# Exercise directions:
Return the rows from the line containing "Chapelle de Potensac" up to and including the final row, reproducing each line without any change.

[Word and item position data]
────
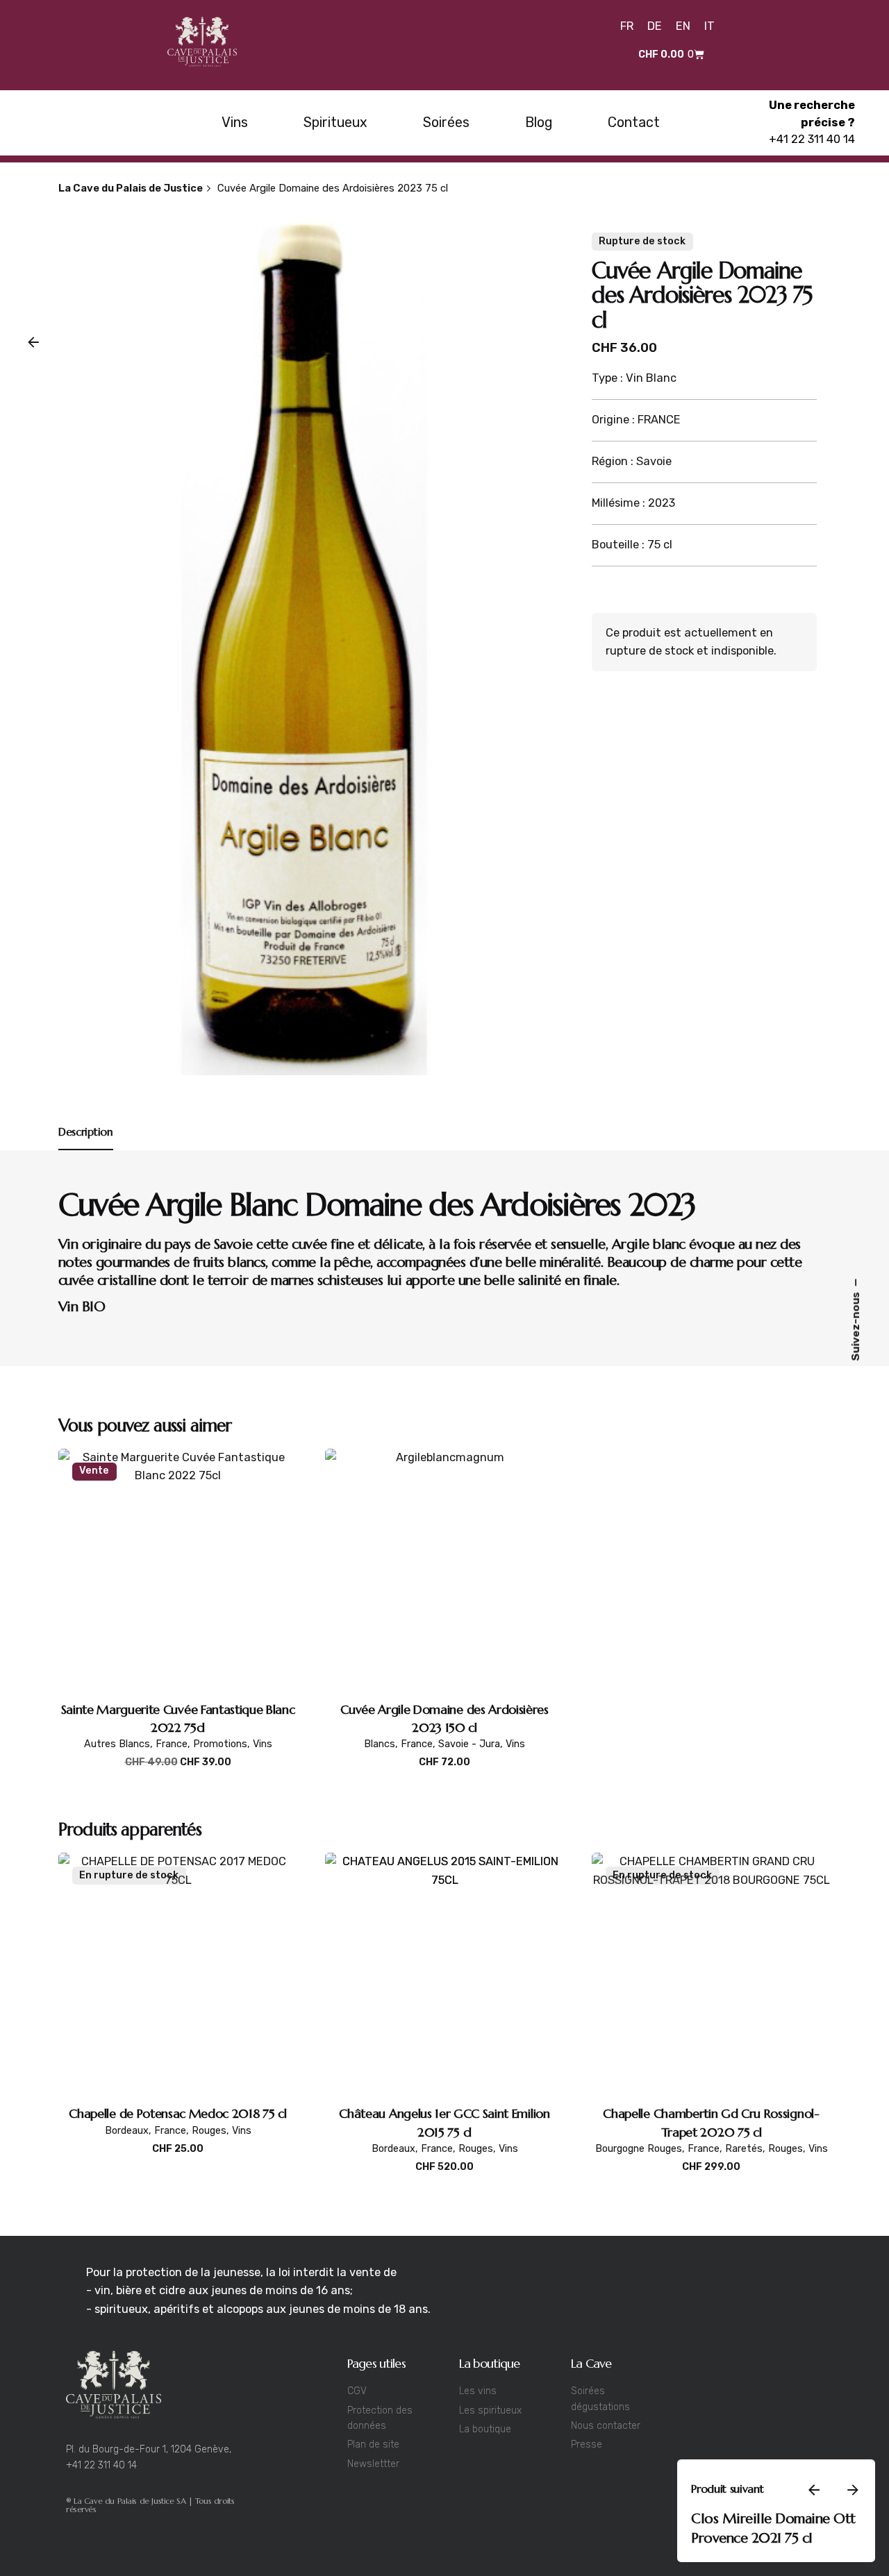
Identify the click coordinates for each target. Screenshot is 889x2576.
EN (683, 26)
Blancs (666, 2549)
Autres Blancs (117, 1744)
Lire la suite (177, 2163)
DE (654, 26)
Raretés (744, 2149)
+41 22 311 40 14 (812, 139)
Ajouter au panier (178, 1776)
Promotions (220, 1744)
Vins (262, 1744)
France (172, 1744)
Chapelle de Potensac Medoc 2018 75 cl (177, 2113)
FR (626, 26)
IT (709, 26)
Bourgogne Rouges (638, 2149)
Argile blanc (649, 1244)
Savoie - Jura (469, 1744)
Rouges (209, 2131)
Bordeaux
────
# Result of this exercise:
Chapelle de Potensac Medoc 2018 75 cl (177, 2113)
FR (626, 26)
IT (709, 26)
Bourgogne Rouges (638, 2149)
Argile blanc (649, 1244)
Savoie - Jura (469, 1744)
Rouges (209, 2131)
Bordeaux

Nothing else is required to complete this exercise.